*What you should do*. Sift the listing for lines that hold the string "agent" and pull them out.

*Data provided*.
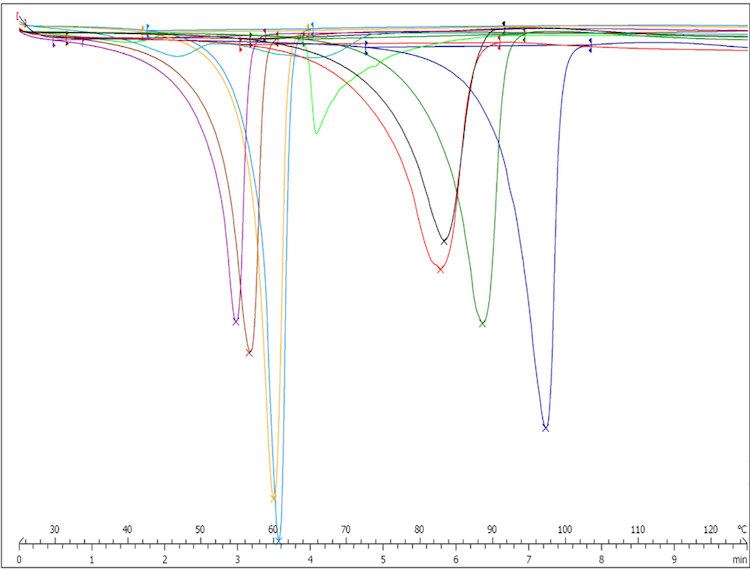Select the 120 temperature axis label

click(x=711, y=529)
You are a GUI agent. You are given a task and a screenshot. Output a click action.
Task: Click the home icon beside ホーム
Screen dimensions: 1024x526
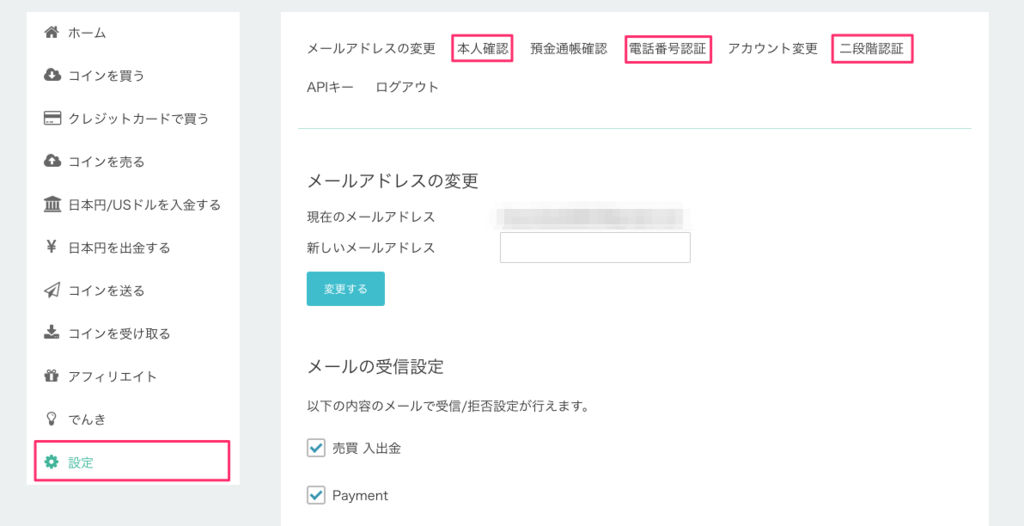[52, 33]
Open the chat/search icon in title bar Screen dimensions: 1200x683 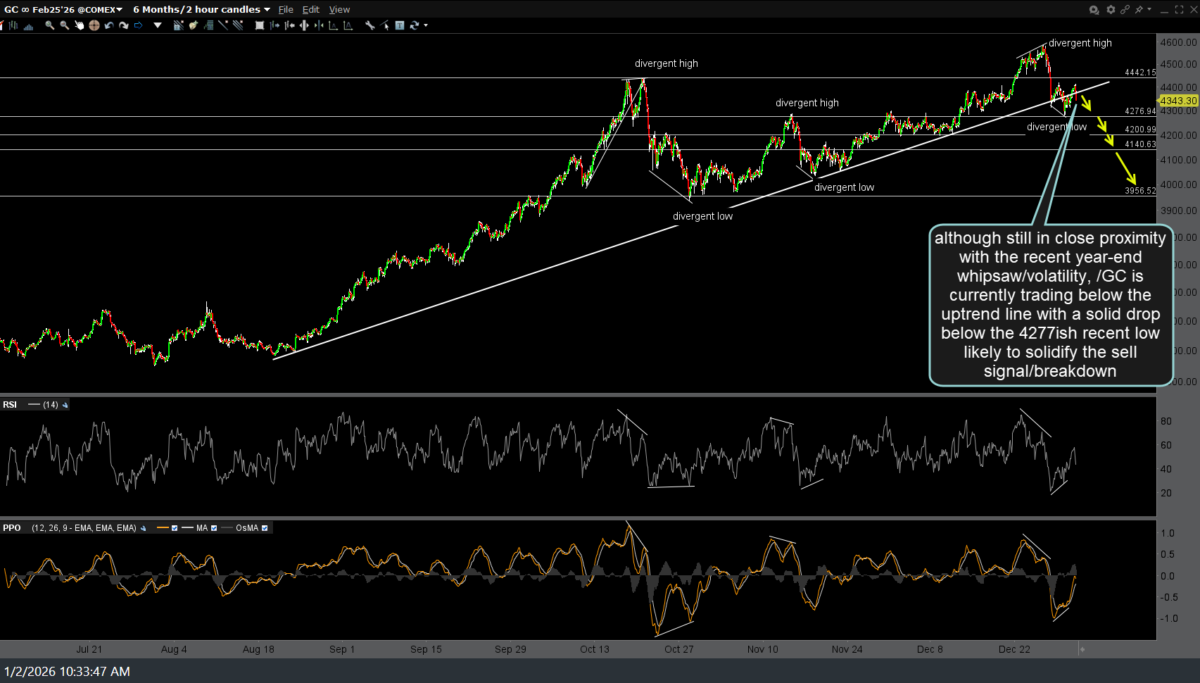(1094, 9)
---
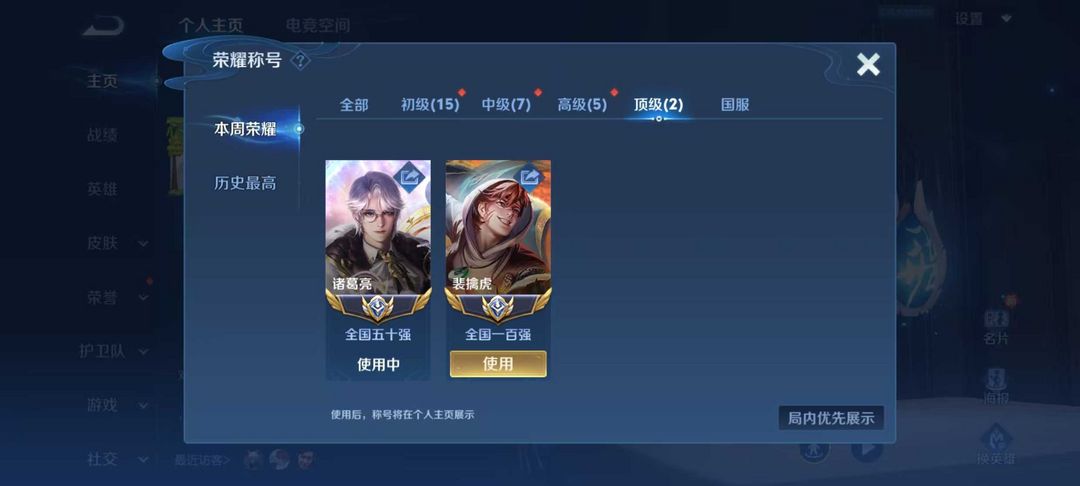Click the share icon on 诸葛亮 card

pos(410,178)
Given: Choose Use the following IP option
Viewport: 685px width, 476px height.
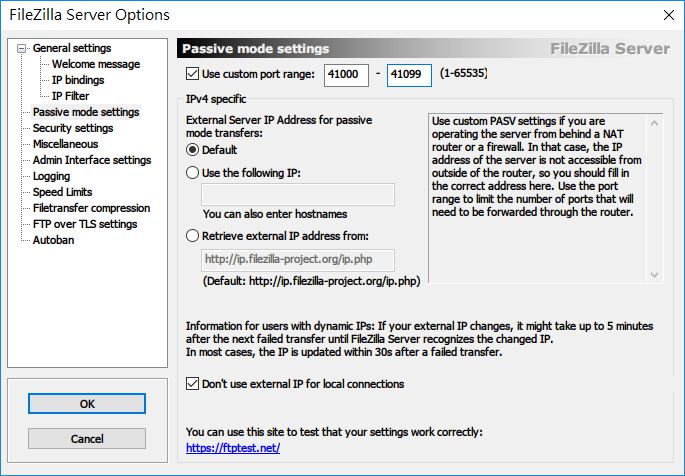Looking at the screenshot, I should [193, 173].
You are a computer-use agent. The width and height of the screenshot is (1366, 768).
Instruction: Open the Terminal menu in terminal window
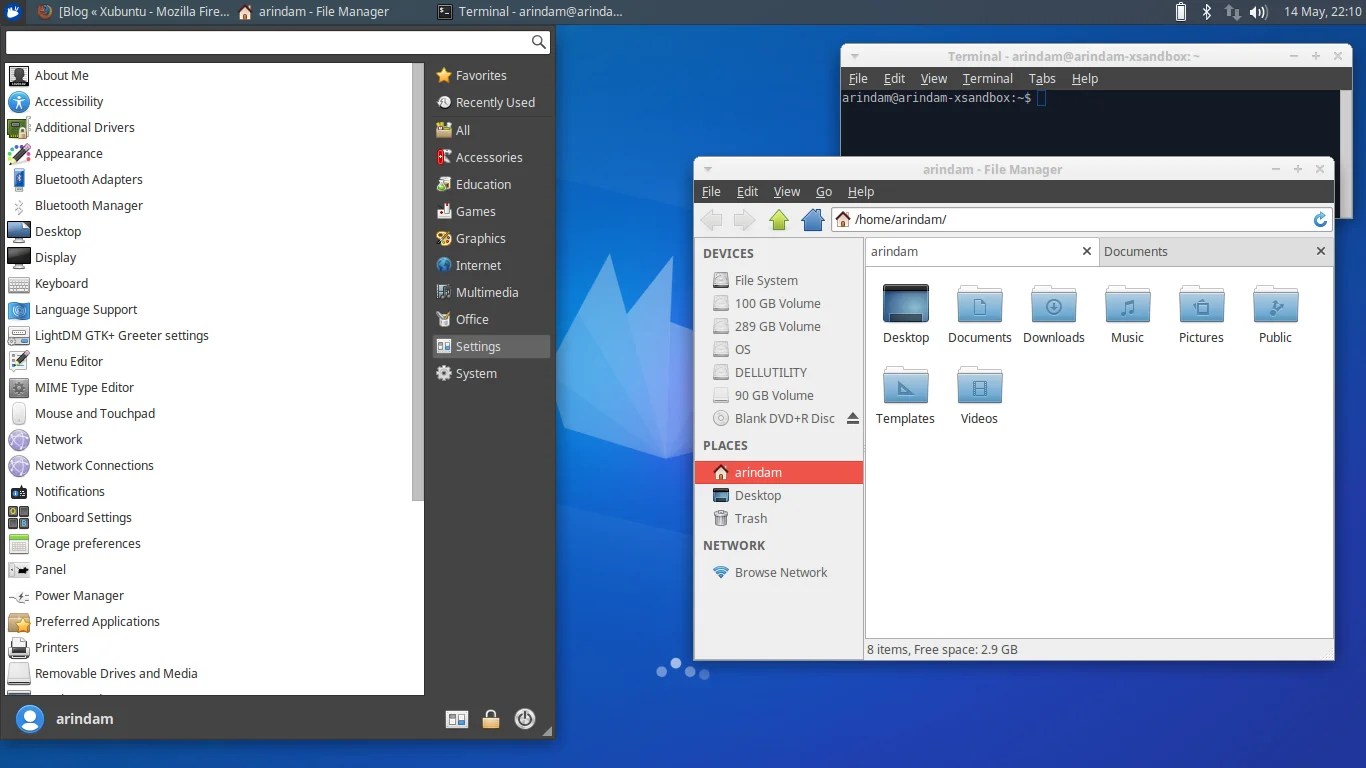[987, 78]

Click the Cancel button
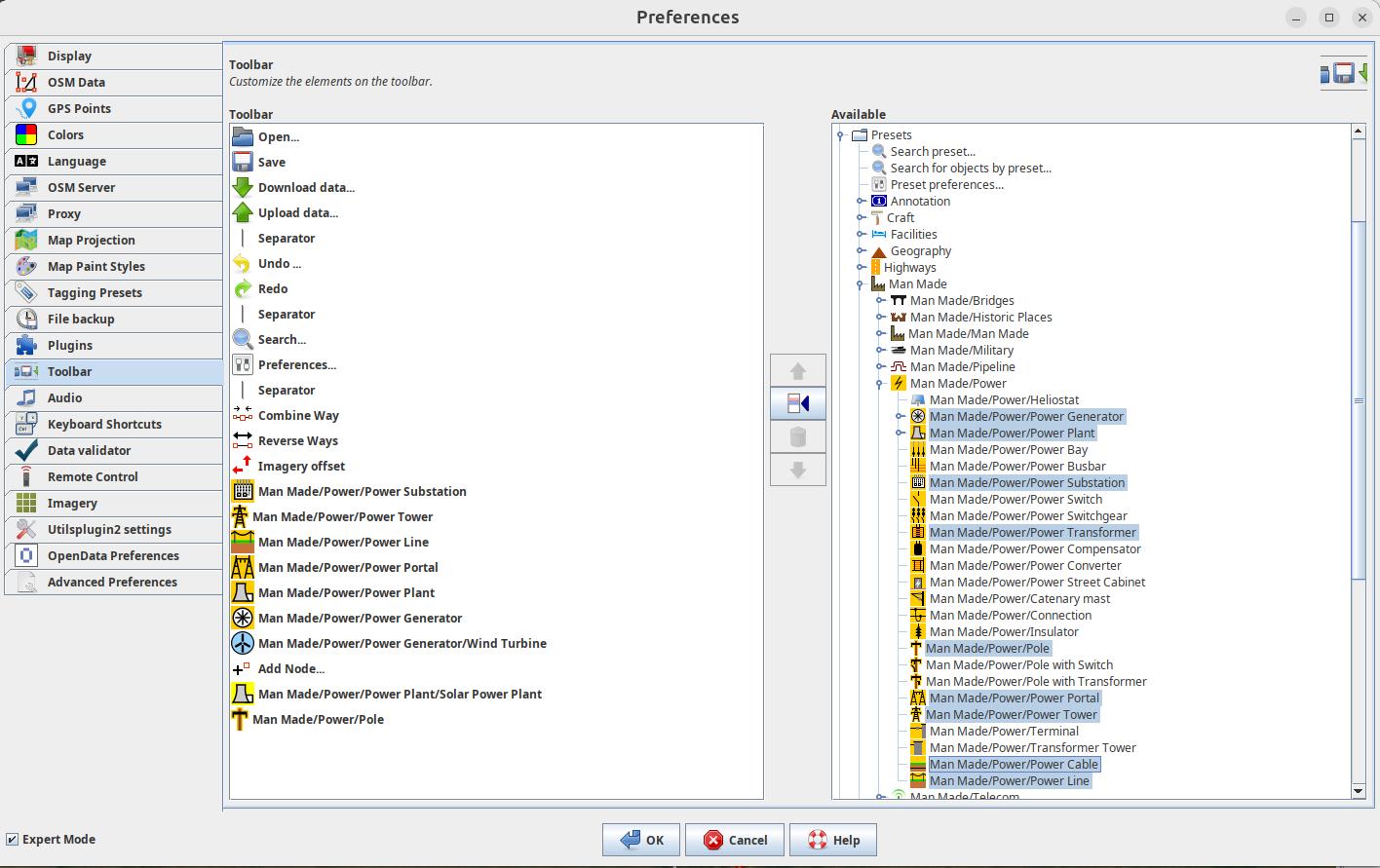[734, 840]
---
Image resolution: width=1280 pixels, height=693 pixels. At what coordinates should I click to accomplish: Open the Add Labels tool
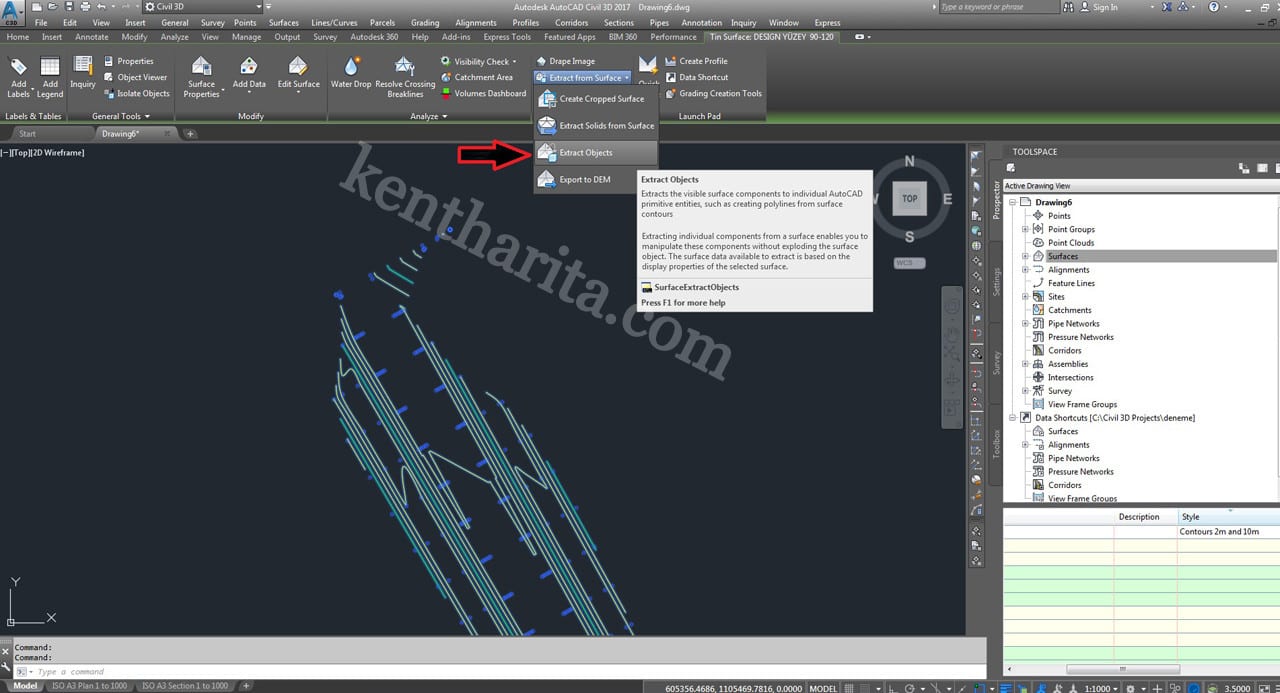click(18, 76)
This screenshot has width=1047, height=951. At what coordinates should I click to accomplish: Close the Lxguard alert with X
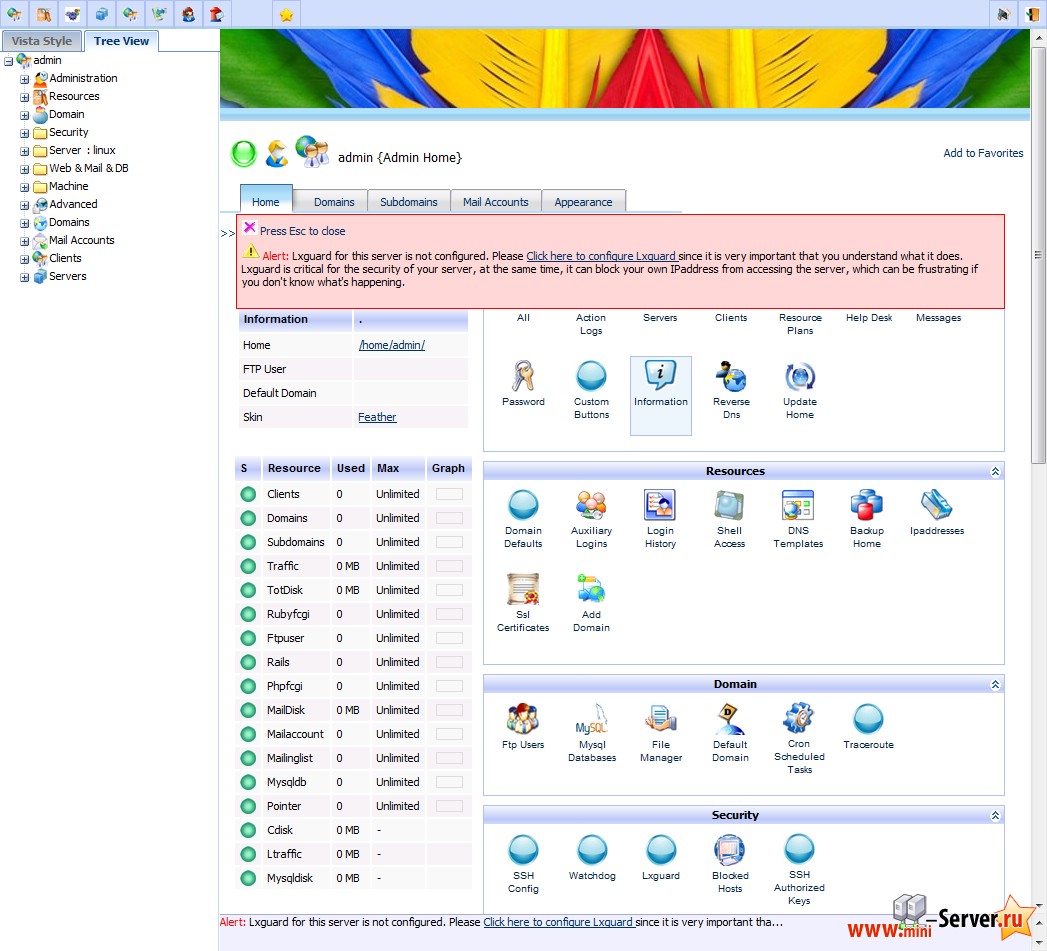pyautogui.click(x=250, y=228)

*Answer space*.
You are a GUI agent. You are given a task and a screenshot. Output a click action.
You are a computer-use agent. The width and height of the screenshot is (1366, 768).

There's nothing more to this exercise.